Ok, I'll try with the paper.
And please guide me more on it. I'll update you once I get something from paper.
Thank you
We will try to keep an eye to see if there is something about Jina affecting, but I think the problem is on the encoder
itself
Hi,
I want to retrieve text by searching for an audio using AudioClip model.
First, I created indexing of text (car-horn, coughing, alarm-clock, thunderstorm etc) and using AudioClipTextEncoder for embedding.
After that I am searching for an audio where i am using AudioClipEncoder for embedding.
For both text and audio indexing simple-indexer is used.
While searching for an audio i created chunks using segmenter and using MyRanker for ranking scores where i modified some script.

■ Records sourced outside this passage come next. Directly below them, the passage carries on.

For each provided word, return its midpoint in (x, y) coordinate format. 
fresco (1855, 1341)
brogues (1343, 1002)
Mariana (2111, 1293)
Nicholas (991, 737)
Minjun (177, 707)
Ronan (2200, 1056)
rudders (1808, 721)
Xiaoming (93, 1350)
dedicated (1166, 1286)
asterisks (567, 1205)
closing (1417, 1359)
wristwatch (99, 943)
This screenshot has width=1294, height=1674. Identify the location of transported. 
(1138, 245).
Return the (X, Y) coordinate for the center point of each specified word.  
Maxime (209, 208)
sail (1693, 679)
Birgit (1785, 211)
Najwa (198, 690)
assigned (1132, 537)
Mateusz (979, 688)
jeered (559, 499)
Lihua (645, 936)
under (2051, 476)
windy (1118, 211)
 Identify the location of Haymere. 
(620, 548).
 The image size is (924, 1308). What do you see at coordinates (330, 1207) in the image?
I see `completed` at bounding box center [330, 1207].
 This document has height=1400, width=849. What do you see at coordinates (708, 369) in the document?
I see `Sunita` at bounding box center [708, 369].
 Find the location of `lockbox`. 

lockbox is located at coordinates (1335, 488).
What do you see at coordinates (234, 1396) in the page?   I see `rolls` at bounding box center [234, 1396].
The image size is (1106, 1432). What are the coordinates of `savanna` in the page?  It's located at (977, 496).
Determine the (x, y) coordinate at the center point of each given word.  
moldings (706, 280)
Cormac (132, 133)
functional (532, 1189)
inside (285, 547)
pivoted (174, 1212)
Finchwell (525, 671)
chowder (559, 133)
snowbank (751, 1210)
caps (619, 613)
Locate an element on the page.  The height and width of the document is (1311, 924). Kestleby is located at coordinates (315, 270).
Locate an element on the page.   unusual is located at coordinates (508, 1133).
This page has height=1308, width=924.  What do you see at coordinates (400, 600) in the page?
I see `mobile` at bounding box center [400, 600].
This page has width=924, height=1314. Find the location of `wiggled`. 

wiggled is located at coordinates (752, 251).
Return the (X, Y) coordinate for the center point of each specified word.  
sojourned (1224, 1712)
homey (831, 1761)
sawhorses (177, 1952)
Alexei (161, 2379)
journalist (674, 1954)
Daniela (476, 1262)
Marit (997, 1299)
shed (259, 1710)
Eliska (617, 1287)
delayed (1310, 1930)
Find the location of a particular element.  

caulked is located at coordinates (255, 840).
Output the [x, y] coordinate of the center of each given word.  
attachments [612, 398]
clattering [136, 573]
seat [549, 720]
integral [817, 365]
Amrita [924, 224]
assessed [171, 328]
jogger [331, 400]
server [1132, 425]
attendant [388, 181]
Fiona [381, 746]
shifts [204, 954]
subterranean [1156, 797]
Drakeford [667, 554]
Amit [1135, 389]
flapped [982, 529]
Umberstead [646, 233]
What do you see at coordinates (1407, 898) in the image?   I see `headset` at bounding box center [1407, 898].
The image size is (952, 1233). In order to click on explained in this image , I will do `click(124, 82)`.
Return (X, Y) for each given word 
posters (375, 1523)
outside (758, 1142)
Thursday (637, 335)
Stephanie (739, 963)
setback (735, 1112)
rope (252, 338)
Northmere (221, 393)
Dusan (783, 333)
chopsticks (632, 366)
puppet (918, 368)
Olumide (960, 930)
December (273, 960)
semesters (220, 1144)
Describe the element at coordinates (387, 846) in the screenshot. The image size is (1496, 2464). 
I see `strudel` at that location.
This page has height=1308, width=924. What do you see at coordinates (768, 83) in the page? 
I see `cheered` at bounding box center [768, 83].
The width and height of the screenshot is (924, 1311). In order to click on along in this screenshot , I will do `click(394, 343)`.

The output is: input_audio: AudioCLIP/demo/audio/thunder_3-144891-B-19.wav, len-of-chunks:1 +- id: e5eceb26737311ec83fd2fdc0fc83b8e score: 0.931110, cat input_audio: AudioCLIP/demo/audio/coughing_1-58792-A-24.wav, len-of-chunks:1 +- id: e5ecf968737311ec83fd2fdc0fc83b8e score: 0.923869, cat input_audio: AudioCLIP/demo/audio/cat_3-95694-A-5.wav, len-of-chunks:1 +- id: e5ed00de737311ec83fd2fdc0fc83b8e score: 0.845475, cat input_audio: AudioCLIP/demo/audio/car_horn_1-24074-A-43.wav, len-of-chunks:1 +- id: e5ed0778737311ec83fd2fdc0fc83b8e score: 0.928283, cat input_audio: AudioCLIP/demo/audio/alarm_clock_3-120526-B-37.wav, len-of-chunks:1 +- id: e5ed0dcc737311ec83fd2fdc0fc83b8e score: 0.919222, alarm_clock
As above for 5 inputs only 2 outputs are correct. Please let me know why is that so ? Since AudioClipEncoder is giving correct outputs for all audios.